The Role of the Western Laurentia Plate Margin in the Ancestral Rocky Mountains Orogeny: Insights From Tectonic Subsidence Analysis
Abstract
During Pennsylvanian time, much of southwestern Laurentia experienced broad deformation far from the nearest plate boundaries. Much of this deformation is grouped into the Ancestral Rocky Mountains orogeny, consisting of numerous northwest-trending basement uplifts and proximal basins that formed north and northwest of the Ouachita-Marathon suture. These basins initiated in the early Pennsylvanian, reaching peak subsidence during the early to middle Pennsylvanian. Farther west, the Ely-Bird Spring Basin of Nevada formed during the latest Mississippian to early Pennsylvanian, forming between the Ancestral Rocky Mountains and the complex western Laurentian margin. The detailed tectonics of the western margin are poorly-constrained, but in the north consisted of a down-to-the-west subduction zone to the east of the Havallah Basin, a transtensional basin with local sea-floor spreading. Farther south, the margin transitioned to a sinistral transform margin.

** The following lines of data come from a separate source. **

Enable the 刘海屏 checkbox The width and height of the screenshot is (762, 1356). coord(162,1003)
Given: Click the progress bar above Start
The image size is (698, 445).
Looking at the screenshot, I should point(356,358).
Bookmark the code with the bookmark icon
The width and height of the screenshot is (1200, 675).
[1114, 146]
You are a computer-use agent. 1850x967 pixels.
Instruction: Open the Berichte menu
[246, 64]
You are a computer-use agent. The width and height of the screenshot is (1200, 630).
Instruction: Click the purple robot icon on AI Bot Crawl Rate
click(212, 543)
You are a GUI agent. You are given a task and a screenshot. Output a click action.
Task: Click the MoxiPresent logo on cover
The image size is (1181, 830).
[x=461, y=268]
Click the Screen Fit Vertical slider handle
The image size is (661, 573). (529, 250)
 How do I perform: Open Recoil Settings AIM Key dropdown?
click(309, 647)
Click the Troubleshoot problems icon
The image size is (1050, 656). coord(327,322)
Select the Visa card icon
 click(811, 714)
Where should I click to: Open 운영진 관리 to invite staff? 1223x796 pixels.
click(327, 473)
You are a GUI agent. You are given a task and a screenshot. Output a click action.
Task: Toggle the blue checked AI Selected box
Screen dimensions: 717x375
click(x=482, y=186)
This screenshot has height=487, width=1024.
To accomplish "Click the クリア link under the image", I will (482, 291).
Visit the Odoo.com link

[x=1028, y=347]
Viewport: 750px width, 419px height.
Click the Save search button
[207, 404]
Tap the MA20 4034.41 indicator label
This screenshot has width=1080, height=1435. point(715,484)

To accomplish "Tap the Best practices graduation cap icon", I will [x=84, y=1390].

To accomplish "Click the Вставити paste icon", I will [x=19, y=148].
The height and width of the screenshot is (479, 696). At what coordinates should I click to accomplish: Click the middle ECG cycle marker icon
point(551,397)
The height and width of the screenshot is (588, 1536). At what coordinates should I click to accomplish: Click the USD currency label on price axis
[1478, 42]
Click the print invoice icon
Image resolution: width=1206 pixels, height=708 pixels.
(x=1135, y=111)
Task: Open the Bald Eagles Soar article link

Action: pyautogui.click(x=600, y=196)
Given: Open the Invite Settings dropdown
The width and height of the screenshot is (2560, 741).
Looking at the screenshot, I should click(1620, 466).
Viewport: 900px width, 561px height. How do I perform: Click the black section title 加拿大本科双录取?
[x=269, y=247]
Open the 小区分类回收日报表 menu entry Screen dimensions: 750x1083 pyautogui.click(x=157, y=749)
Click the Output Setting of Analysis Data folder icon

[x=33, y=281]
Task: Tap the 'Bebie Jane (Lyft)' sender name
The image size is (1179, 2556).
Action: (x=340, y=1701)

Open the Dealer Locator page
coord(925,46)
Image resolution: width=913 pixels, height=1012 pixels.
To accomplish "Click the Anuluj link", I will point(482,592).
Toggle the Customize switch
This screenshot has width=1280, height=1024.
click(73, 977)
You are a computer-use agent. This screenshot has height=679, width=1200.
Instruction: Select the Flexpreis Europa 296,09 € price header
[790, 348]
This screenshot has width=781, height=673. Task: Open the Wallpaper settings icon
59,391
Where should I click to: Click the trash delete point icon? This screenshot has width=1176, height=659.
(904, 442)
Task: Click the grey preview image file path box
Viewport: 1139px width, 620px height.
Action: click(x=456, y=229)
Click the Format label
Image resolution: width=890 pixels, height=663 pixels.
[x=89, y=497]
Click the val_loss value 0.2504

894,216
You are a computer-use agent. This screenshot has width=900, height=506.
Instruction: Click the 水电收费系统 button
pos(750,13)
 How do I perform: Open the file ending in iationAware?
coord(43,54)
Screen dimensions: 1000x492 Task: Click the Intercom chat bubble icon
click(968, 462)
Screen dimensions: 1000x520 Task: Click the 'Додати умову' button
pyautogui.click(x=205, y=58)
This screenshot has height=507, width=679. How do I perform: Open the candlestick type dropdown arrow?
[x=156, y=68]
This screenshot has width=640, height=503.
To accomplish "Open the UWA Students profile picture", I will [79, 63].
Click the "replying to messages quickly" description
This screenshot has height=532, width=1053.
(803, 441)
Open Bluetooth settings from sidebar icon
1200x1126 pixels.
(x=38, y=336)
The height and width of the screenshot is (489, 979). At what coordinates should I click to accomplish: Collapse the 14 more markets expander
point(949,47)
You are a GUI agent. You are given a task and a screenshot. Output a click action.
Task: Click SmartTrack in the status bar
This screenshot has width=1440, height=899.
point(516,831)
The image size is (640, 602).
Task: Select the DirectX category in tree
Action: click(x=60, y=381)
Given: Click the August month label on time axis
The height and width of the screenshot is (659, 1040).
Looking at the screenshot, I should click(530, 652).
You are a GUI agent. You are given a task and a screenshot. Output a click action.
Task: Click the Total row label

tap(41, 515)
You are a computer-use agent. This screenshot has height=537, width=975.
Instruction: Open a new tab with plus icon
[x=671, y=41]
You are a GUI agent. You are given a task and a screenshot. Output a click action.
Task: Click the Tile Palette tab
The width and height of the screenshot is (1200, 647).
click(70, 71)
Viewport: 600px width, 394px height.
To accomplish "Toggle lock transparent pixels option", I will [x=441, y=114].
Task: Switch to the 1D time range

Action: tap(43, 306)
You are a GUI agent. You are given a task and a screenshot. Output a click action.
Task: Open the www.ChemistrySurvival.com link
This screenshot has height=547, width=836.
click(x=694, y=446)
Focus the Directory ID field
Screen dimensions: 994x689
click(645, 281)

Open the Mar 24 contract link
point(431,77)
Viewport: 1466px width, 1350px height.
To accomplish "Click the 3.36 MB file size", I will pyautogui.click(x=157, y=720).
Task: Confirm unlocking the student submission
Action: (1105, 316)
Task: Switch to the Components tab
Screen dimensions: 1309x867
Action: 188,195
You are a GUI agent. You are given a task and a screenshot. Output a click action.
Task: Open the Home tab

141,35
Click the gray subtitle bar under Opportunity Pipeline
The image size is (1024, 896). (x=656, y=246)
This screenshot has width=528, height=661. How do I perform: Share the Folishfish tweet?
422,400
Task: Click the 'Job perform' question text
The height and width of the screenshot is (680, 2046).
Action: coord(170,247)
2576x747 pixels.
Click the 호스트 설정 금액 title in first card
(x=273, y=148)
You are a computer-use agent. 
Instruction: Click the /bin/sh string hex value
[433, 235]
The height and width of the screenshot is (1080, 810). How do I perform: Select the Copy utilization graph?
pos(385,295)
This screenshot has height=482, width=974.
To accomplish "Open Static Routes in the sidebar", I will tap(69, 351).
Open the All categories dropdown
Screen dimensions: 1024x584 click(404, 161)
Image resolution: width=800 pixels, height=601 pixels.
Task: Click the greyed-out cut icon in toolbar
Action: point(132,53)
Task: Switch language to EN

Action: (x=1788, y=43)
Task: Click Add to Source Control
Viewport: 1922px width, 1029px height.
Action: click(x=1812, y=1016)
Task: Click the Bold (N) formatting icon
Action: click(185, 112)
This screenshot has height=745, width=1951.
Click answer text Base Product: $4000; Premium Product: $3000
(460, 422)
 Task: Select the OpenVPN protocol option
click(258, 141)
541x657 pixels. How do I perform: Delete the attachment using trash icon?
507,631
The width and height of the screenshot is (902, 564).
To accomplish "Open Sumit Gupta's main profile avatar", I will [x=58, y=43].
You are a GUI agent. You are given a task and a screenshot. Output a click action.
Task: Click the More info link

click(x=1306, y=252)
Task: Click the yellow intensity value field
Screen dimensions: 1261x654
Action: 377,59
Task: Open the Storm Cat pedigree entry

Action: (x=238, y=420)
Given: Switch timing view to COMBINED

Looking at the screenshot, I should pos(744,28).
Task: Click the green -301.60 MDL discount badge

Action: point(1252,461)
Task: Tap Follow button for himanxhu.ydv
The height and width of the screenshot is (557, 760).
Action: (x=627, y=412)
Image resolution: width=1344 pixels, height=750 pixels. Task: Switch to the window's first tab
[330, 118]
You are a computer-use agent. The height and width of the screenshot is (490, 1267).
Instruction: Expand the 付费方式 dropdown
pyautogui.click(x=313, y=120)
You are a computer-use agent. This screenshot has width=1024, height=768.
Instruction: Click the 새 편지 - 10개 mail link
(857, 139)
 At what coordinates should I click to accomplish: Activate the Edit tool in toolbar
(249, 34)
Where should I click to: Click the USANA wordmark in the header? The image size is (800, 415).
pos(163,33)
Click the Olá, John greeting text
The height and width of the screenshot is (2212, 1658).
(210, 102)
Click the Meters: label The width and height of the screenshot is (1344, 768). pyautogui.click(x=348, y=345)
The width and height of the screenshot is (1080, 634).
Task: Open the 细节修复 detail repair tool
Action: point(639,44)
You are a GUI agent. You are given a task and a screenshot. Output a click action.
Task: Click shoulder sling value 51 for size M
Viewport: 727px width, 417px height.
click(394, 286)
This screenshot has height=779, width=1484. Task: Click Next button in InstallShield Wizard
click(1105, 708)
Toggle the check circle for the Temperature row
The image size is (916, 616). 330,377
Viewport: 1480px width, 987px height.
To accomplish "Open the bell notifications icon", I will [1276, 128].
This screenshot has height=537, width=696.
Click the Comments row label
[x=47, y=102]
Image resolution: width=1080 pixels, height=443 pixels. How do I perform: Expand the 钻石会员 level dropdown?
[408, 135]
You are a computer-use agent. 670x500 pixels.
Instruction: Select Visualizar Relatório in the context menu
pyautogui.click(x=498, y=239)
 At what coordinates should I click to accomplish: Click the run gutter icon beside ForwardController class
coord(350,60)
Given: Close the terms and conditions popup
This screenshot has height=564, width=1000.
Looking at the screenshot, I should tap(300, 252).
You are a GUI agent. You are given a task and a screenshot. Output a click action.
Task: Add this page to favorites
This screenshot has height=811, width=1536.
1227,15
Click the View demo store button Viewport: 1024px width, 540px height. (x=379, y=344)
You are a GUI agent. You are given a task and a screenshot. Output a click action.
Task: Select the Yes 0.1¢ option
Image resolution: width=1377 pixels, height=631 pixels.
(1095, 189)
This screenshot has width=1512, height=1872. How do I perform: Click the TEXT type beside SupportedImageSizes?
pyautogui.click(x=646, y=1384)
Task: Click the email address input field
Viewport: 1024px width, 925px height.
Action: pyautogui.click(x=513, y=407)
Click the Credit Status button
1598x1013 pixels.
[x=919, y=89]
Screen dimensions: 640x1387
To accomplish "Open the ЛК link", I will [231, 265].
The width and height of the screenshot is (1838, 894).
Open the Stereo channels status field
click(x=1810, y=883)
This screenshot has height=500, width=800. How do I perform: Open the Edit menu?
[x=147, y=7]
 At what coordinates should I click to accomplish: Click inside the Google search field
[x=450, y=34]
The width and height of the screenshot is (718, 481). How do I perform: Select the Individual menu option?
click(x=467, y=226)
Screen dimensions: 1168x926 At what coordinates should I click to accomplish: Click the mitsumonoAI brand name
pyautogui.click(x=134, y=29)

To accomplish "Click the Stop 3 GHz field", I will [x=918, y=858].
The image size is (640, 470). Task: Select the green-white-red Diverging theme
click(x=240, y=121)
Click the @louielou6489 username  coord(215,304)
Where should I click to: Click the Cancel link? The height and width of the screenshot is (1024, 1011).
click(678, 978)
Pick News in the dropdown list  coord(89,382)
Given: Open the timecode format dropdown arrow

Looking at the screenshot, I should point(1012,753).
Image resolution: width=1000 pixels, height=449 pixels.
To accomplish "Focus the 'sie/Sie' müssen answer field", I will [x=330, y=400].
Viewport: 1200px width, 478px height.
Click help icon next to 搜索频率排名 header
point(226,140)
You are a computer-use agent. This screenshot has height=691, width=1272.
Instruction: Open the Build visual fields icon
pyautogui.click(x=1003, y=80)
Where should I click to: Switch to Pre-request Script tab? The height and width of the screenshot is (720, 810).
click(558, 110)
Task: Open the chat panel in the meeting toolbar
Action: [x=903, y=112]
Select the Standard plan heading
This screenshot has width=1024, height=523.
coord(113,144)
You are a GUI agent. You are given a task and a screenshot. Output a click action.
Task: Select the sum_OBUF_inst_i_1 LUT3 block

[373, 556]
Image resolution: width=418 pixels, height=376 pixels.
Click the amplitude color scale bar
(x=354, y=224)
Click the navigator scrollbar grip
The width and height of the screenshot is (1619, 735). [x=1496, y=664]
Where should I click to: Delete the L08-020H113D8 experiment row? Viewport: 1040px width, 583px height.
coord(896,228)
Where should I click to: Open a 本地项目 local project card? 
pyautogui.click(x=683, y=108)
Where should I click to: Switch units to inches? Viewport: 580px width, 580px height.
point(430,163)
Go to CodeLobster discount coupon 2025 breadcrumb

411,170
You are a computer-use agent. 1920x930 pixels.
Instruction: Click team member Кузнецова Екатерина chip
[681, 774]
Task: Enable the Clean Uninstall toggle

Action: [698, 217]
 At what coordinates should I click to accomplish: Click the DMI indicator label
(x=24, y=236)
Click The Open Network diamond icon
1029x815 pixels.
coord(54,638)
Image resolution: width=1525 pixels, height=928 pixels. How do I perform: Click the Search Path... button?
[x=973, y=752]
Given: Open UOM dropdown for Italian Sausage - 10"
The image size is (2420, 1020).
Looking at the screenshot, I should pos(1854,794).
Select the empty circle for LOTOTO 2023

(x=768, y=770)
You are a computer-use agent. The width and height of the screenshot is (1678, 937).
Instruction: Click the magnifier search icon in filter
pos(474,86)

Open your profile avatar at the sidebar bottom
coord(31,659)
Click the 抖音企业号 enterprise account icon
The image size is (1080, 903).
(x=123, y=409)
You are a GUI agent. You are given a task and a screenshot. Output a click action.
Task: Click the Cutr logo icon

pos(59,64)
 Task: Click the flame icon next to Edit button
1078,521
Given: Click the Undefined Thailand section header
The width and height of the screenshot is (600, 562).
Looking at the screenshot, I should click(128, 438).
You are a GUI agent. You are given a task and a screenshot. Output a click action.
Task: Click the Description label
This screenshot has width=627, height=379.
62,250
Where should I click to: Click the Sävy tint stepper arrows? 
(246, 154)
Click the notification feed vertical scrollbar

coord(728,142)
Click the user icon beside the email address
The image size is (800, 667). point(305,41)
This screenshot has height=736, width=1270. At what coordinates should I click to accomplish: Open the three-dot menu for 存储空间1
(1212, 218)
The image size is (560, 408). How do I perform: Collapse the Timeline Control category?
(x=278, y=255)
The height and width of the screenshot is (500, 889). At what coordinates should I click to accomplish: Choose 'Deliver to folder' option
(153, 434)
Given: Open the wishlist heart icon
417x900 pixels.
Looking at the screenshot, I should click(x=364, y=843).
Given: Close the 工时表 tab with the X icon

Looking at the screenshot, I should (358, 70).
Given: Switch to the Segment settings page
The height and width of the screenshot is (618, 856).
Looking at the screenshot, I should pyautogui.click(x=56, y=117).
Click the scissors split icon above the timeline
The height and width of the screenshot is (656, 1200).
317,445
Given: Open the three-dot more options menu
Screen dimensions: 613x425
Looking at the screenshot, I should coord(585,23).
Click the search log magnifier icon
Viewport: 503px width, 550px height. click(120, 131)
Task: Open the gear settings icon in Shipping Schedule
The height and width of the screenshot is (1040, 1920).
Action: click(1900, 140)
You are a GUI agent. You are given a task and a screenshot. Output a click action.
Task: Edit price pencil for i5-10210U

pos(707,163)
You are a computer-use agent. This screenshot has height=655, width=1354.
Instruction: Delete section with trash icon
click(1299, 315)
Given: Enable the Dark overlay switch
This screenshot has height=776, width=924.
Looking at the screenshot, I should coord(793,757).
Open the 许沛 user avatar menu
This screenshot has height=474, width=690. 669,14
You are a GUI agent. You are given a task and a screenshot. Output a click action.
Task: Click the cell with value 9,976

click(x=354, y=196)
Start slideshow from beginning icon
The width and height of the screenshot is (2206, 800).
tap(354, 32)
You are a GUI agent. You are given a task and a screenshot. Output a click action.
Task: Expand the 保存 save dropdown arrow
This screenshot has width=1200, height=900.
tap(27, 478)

This study utilized tectonic subsidence curve analyses to evaluate the tectonic style of basin subsidence in the Ely-Bird Spring Basin and several northern Ancestral Rocky Mountains basins. The western-most basins (Ely-Bird Spring and Wood River) have convex-upward and stair-stepped tectonic subsidence curves similar to curves from foreland basins. The Ely-Bird Spring is dominantly a carbonate shelf, with increasing and coarsening clastic input to the north and west. This basin also experienced mid-Pennsylvanian folding and local thrust faulting that increased in severity to the north and west. These data are consistent with the Ely-Bird Spring Basin forming due to loading from the northwest as a distal part of the western Laurentian plate boundary, suggesting contraction east of the Havallah Basin. The Wood River Basin has similarly been interpreted to have formed due to loading from the west. Published subsidence curves from the Oquirrh, Paradox, and Eagle Basins are much steeper and more linear, similar to foreland basins with fixed loads. The amount of subsidence in these basins is high, considering their distance from the hypothesized Ancestral Rocky Mountains tectonic drivers. The proximity to the western margin combined with anomalously large magnitude subsidence suggests transmitted stresses from the western Laurentian margin combined with transmitted stresses from the south and/or southwest to play a role in the northern part of the Ancestral Rocky Mountains orogen.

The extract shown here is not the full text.